H100 NVL (94 GB HBM3)
The current fine-tuning standard for most teams. 1,671 TFLOPS of BF16 throughput and NVLink support make it the practical choice for 30B–70B model training and production inference APIs with strict latency SLAs. Most Llama 3 70B and Mistral 8x7B fine-tuning work lands here.
H200 NVL (141 GB HBM3e)
The same Hopper architecture as the H100, with 1.5x more VRAM and roughly 1.2x more memory bandwidth. The performance difference is real, but only shows up when your workload is genuinely memory-bound: long-context inference above 64k tokens, large KV caches, embedding tables that spill out of 94 GB, or HPC grids with significant data movement. If your H100 is not hitting VRAM limits, the H200 will not change your throughput.

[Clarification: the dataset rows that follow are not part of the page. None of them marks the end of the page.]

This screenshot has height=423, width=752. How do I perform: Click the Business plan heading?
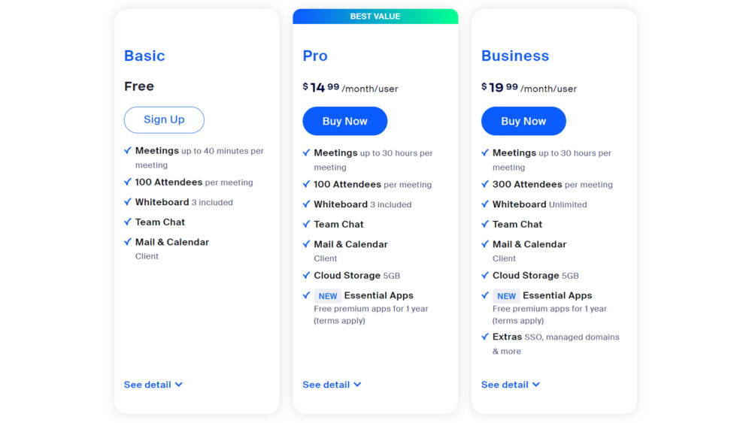coord(515,56)
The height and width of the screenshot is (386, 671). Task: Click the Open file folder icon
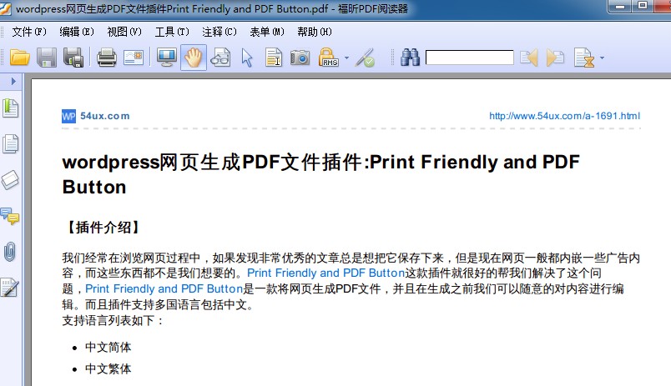click(x=20, y=58)
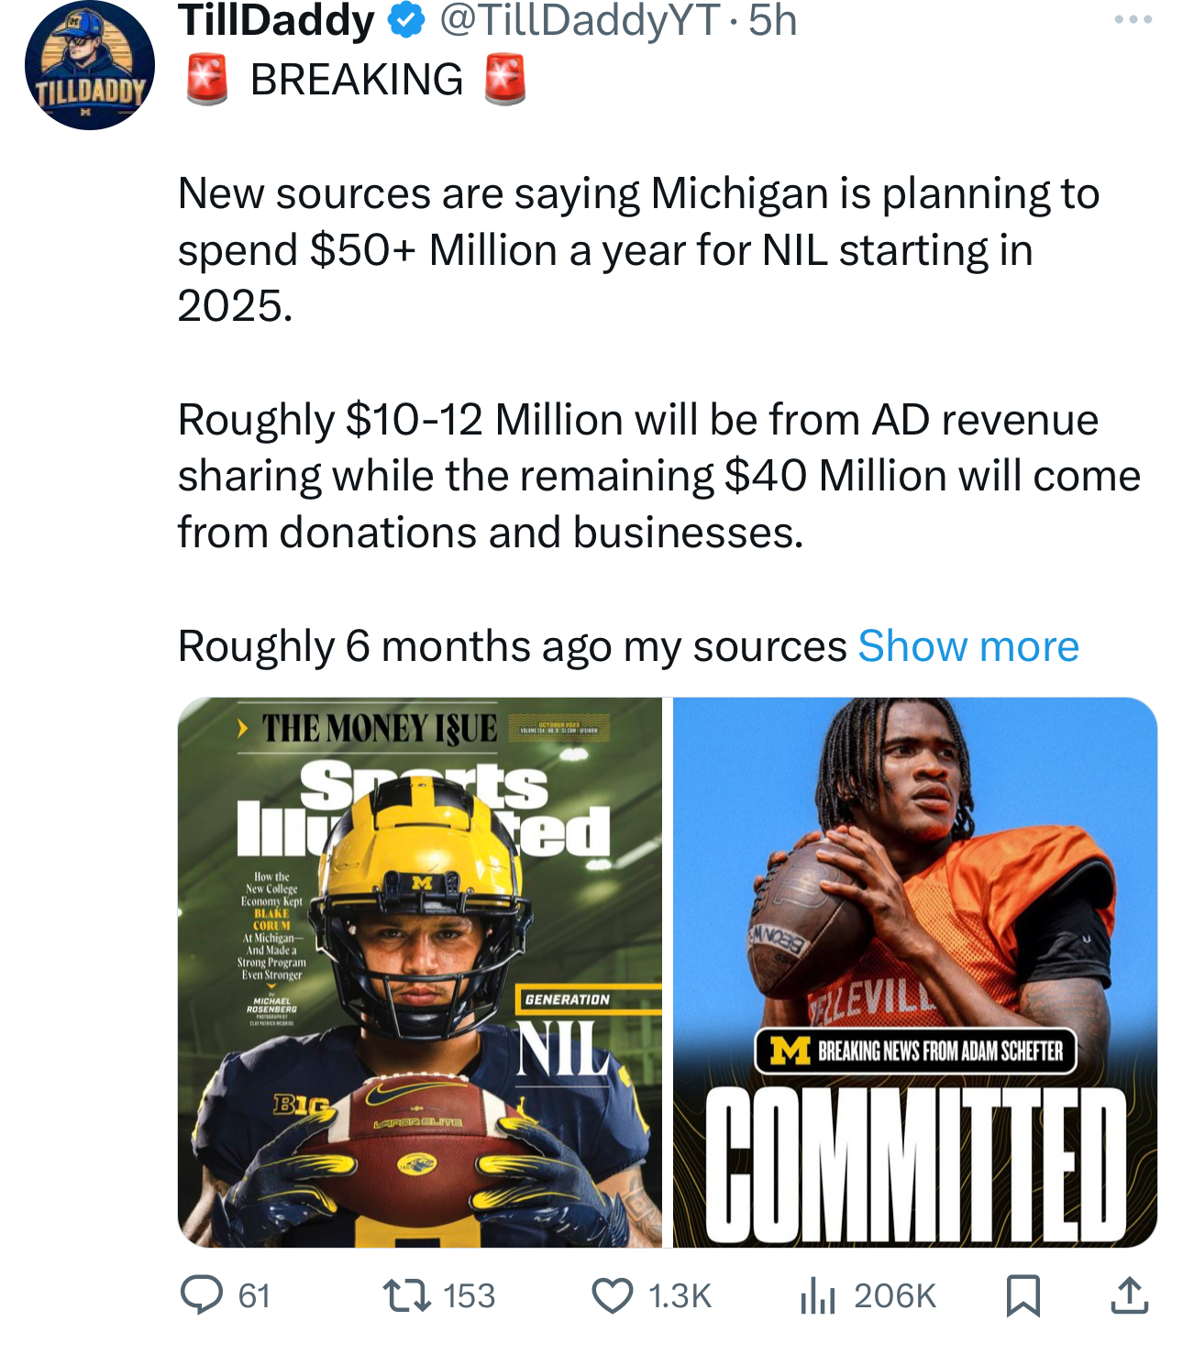This screenshot has width=1183, height=1354.
Task: Click the 61 replies count
Action: pyautogui.click(x=254, y=1295)
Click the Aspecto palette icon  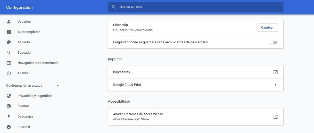coord(9,42)
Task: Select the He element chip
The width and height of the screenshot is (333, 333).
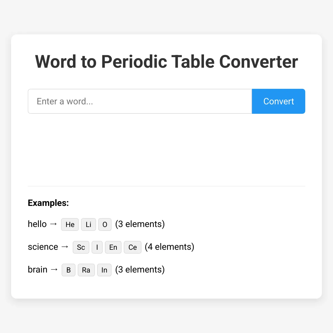Action: 70,224
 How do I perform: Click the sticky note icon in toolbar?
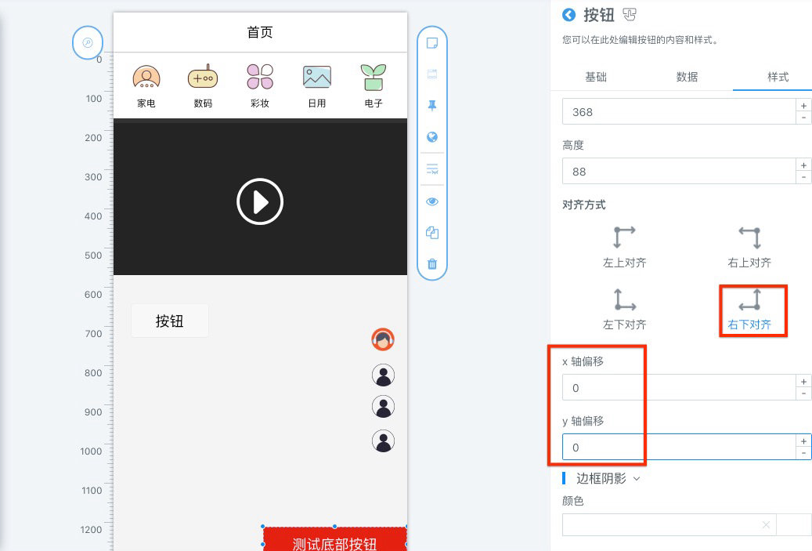(x=431, y=43)
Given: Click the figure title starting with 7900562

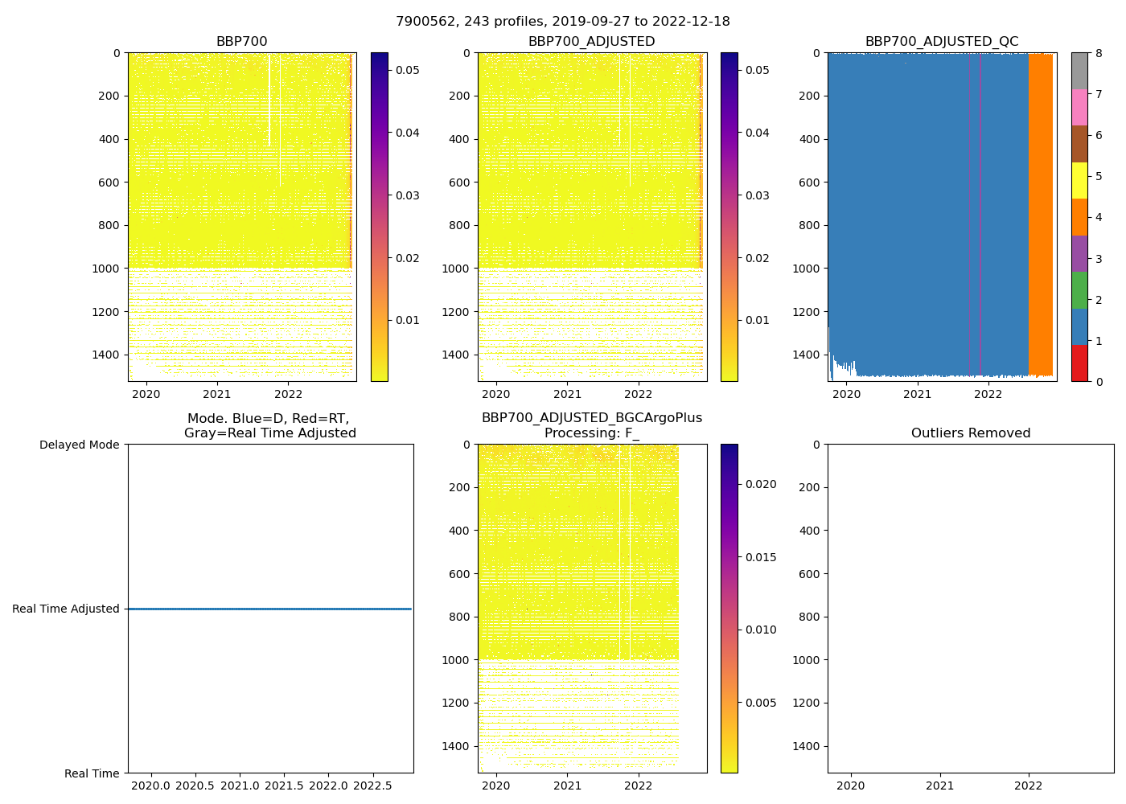Looking at the screenshot, I should click(562, 22).
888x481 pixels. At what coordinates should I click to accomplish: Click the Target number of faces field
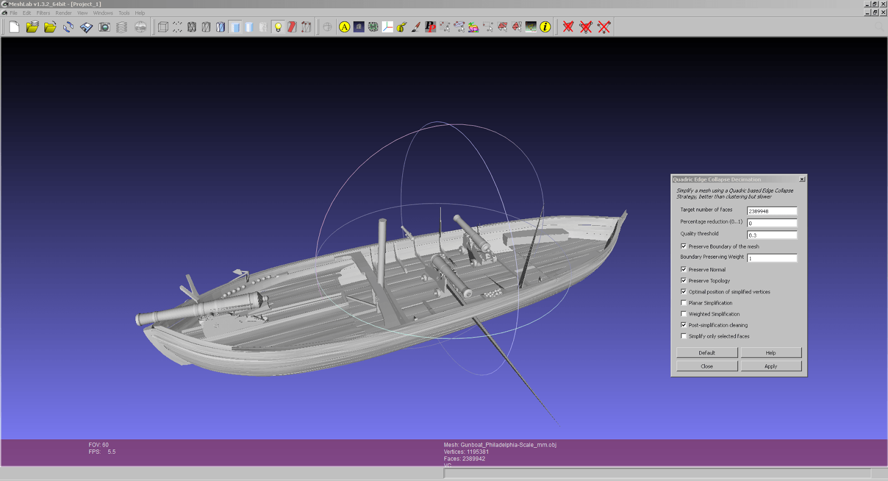pyautogui.click(x=771, y=211)
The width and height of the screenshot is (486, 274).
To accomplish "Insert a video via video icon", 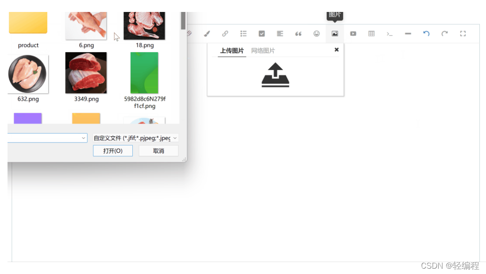I will click(353, 34).
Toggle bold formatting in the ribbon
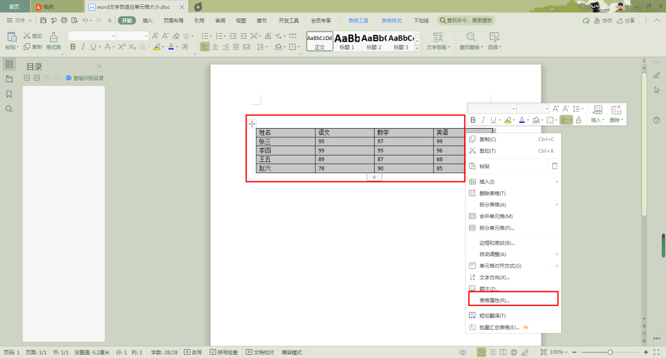666x358 pixels. 73,47
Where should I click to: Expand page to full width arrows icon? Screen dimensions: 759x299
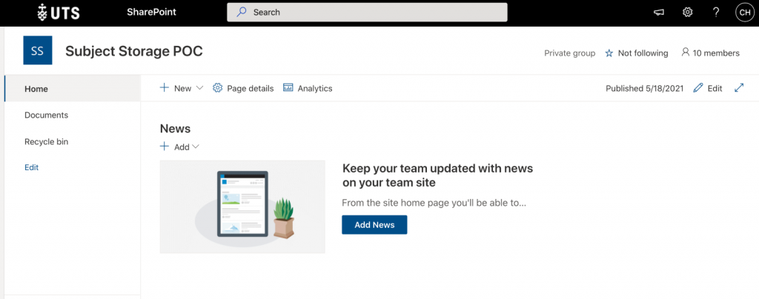coord(739,88)
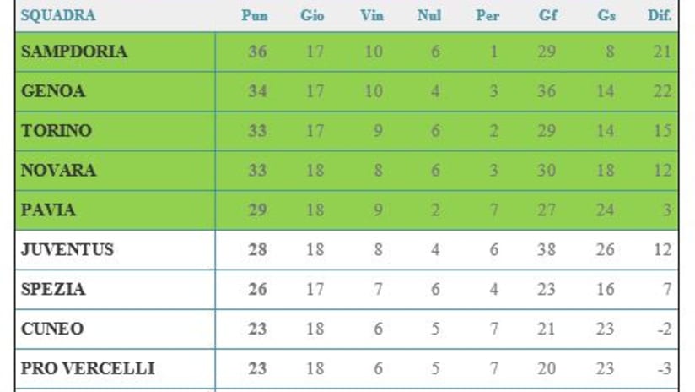Sort by the Pun points column header
Image resolution: width=695 pixels, height=392 pixels.
pyautogui.click(x=255, y=16)
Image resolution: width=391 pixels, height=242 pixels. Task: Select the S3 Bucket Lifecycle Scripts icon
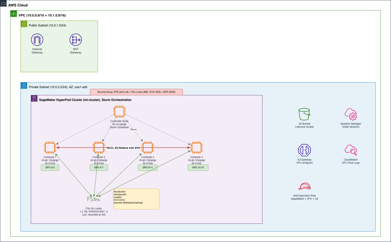coord(304,114)
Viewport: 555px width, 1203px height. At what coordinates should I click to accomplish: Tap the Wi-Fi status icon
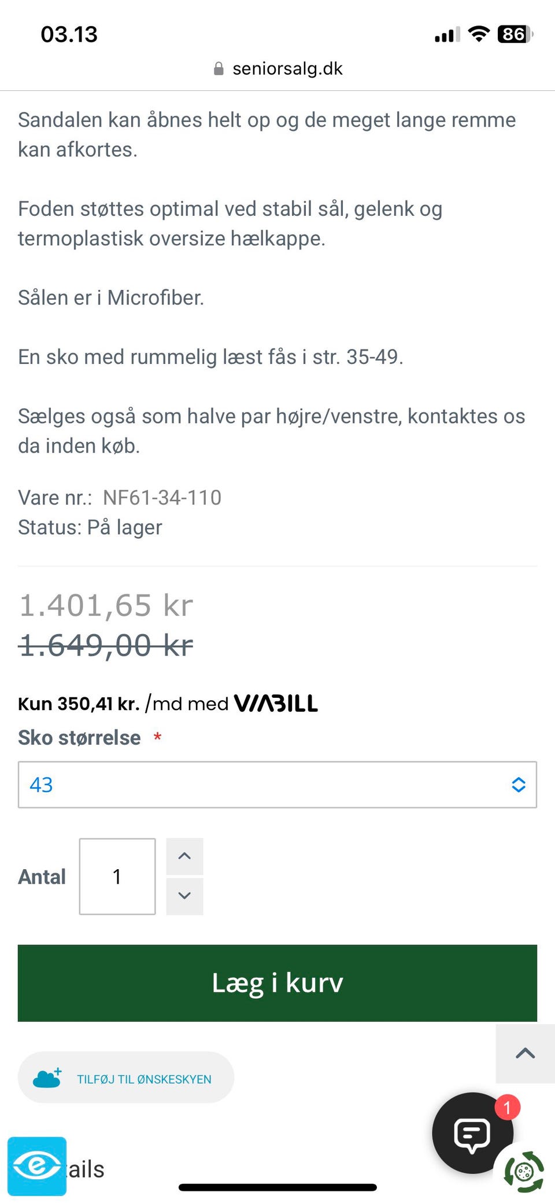[479, 34]
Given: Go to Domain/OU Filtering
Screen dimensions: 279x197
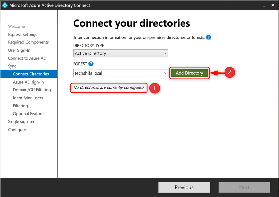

AMD Instinct MI210 (64 GB HBM2e)
The FP64 option in this list. At 22.6 TFLOPS peak FP64 and 1.6 TB/s memory bandwidth, the MI210 is built for double-precision compute: data analytics, scientific simulation, and deep learning workloads where FP64 precision is the priority over raw BF16 throughput.
It runs on AMD ROCm, not CUDA. PyTorch and TensorFlow both have ROCm support. If your stack includes CUDA-specific libraries or custom CUDA kernels, those will need porting before you can run them on MI210.
Three questions that settle most GPU decisions
Does your model fit in the GPU’s VRAM with room for activations and KV cache?
If no, move up. If yes by a wide margin, you are paying for memory that sits idle every month. A Mistral 7B inference workload does not need 94 GB of HBM3.
Are you training across multiple GPUs?
If yes, NVLink matters. Use H100 NVL or H200 NVL. NCCL performance across NVLink is substantially better than PCIe for multi-node training, and the difference compounds as you scale. If you are running single-GPU inference, PCIe is fine.
What is your GPU utilisation right now?
Below 50% means you are paying for capacity that sits idle every month. Consistently above 80% means you are likely leaving throughput on the table — the next model size up will pay for itself faster than you expect.
When all three answers point to the same GPU, you have your answer. When they conflict, the multi-GPU question usually wins.